Face à lui, Vladimir Poutine lâche ses coups. Il a ainsi qualifié le président ukrainien et son gouvernement de "clique de toxicomanes et de néonazis", malgré les origines juives de Volodymyr Zelensky et le fait que le russe soit sa première langue. Son prédécesseur et rival Petro Porochenko raillait d'ailleurs sa piètre connaissance de la langue ukrainienne.
L'élection en avril 2019, après une campagne éclair sur les réseaux sociaux, de ce comédien interprétant dans une série à succès, professeur d'histoire honnête mais naïf, arrivé au pouvoir par hasard, aurait pu relever de la farce ou de la ruse de l'Histoire.
Et ce, d'autant plus que face aux autres chefs d’État, Volodymyr Zelensky a d'abord paru emprunté.

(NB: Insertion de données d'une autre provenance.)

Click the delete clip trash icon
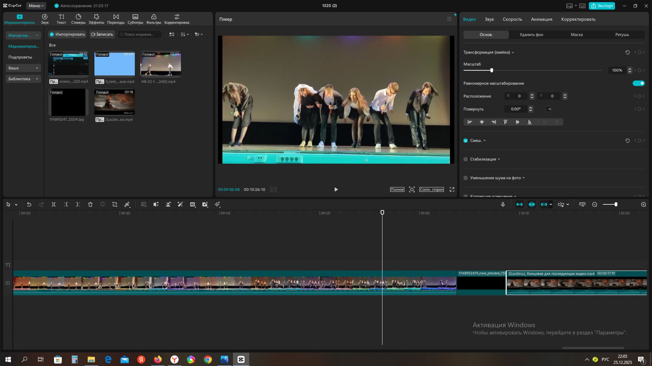Image resolution: width=652 pixels, height=366 pixels. pos(90,204)
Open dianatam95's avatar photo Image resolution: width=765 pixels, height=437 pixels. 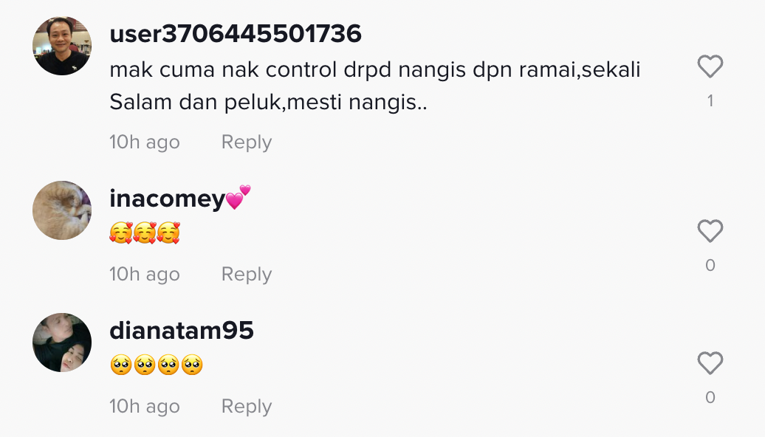[62, 343]
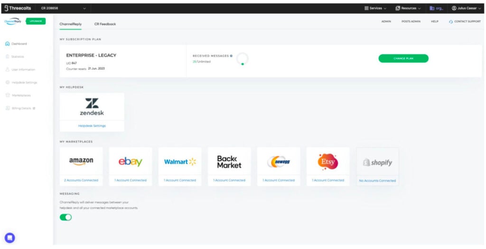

Ses promesses de régler le conflit dans l'Est du pays avec les régions séparatistes prorusses ou de lutter contre la corruption semblaient sonner creux et sa gestion de la pandémie de Covid-19 était très critiquée.
Mais l'affrontement avec Moscou, qui place l'Ukraine au centre de la plus grave crise russo-occidentale depuis la fin de la Guerre froide, l'a définitivement fait changer de statut.